Hi Oleg,
I am sorry if the change or the way I communicated about it is frustrating
to you . I'm happy to provide more insight into the motivation behind the
change, if that helps.
On Tue, Jul 24, 2018 at 12:41 AM Saint Johann <ole.yves(a)gmail.com> wrote:
— Some tell that, apparently, after working for 2
years already and
doing more edits than all sysops combined in JS/CSS, engineers do not
have ‘at least as much trust as being an administrator’ since they
weren’t elected like administrators (we are electing sysops with a vote
and engineers are being elected with a discussion, so people argue that
engineers do not have trust because they weren’t subjected to a vote).
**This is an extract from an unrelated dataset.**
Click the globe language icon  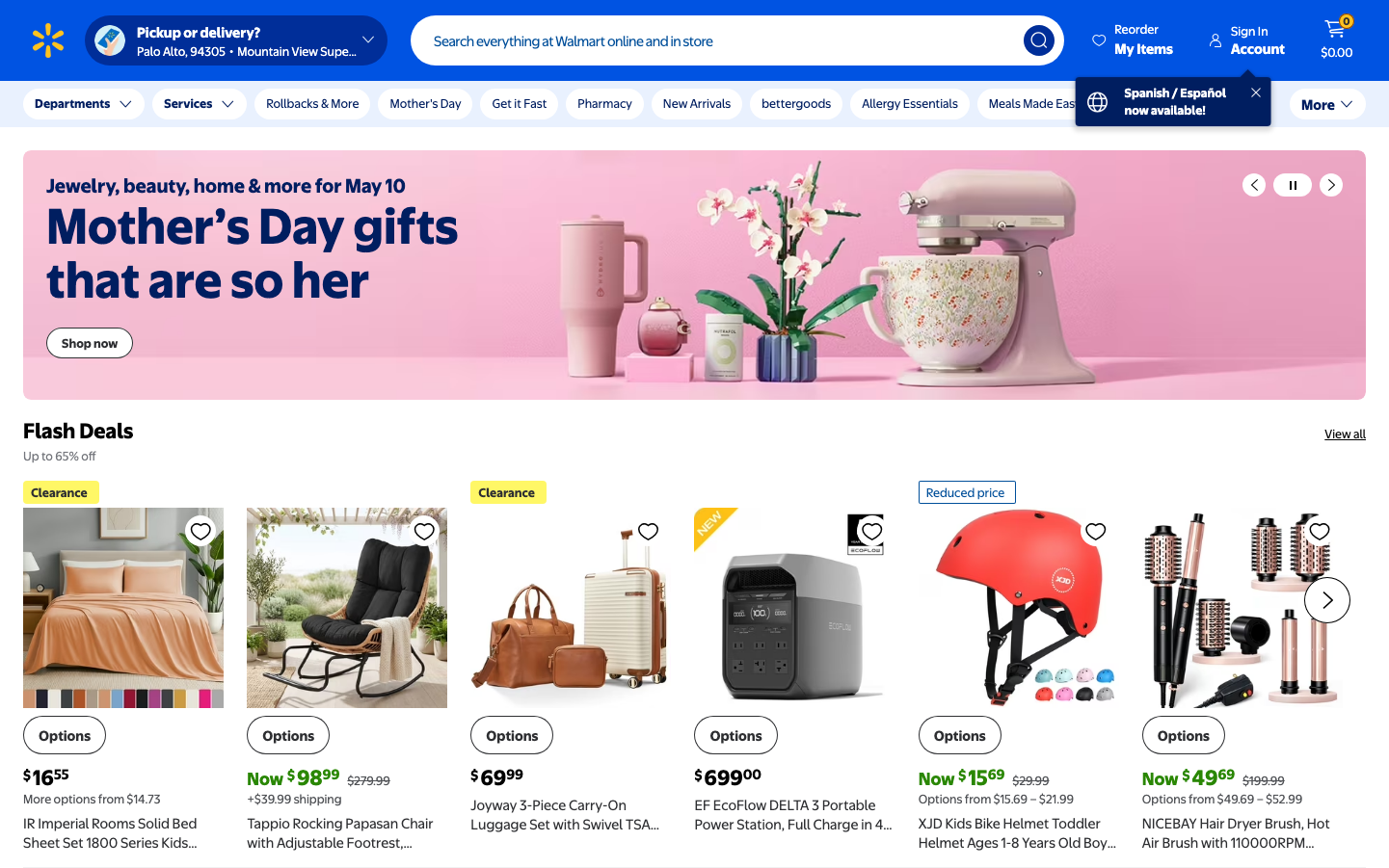coord(1098,102)

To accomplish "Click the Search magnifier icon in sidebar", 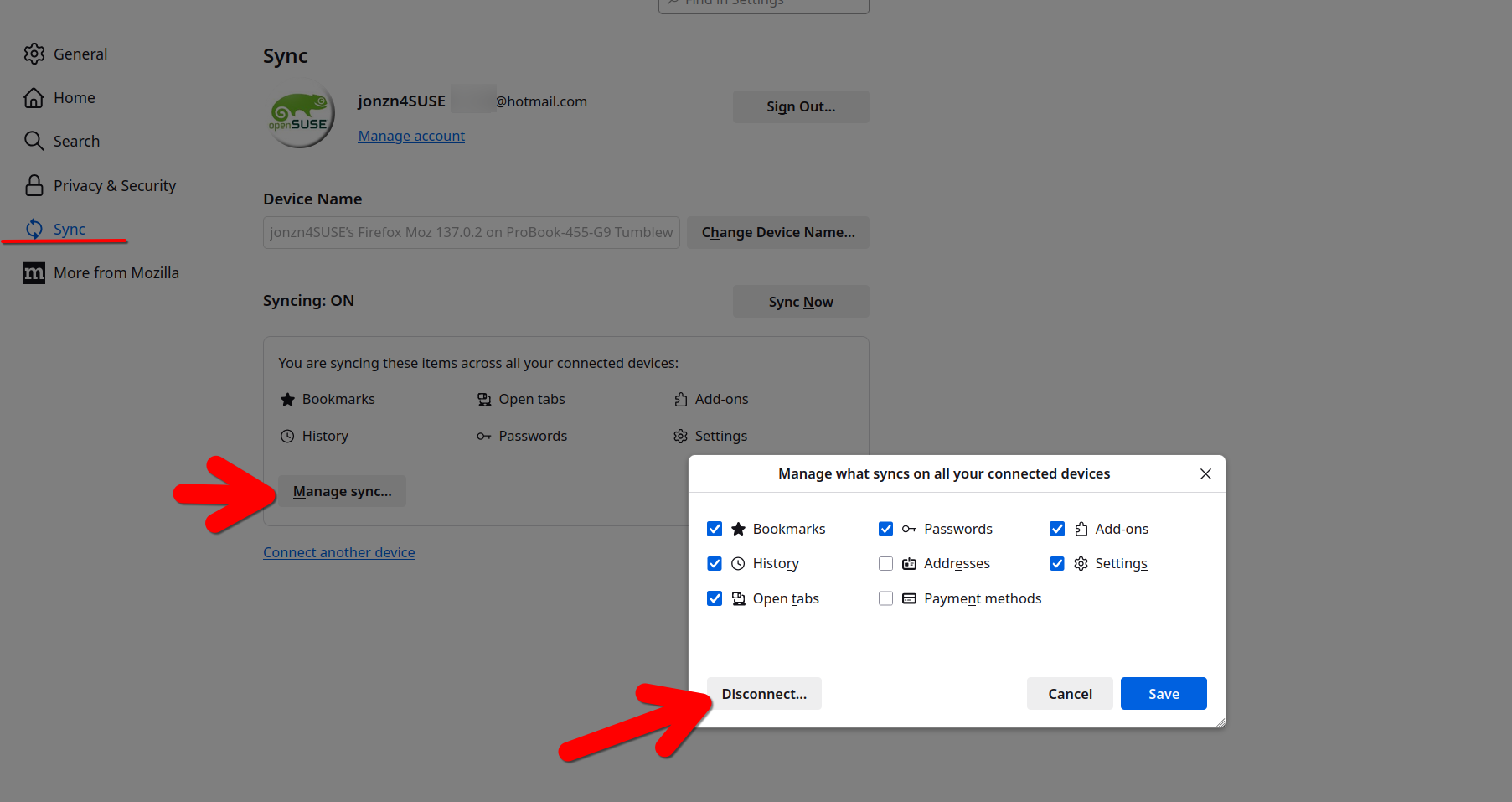I will pos(34,141).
I think someone who had those rights for a while and did not abuse them can
be reasonably trusted with them (which is why I suggested simple opt-in as
the migration process).
From what I could understood with Google Translate,
this seems to be the
current community consensus as well.
— Others claim that, because MediaWiki developer community decided to
unite those rights under one group, merging any groups
with it is not
acceptable, and, moreover, the engineer group shouldn't be given those
rights at all.
One goal with the change was to reduce the number of people with JS editing
permissions as much as possible without preventing them from doing their
work. If a group is primarily about JS editing, it might makes sense to
merge (that might be the case with interface-editor on some wikis, although
not all). If a group has a wider range of roles, then merging would mean
giving the permission to people who might not be interested in JS editing,
and avoiding that situation was the entire point. I 'm not sure which of
those applies to engineers - at a glance, out of the 12 of them 4 have
never edited CSS/JS and one almost never [1], so probably it makes sense to
separate interface-admins from engineers?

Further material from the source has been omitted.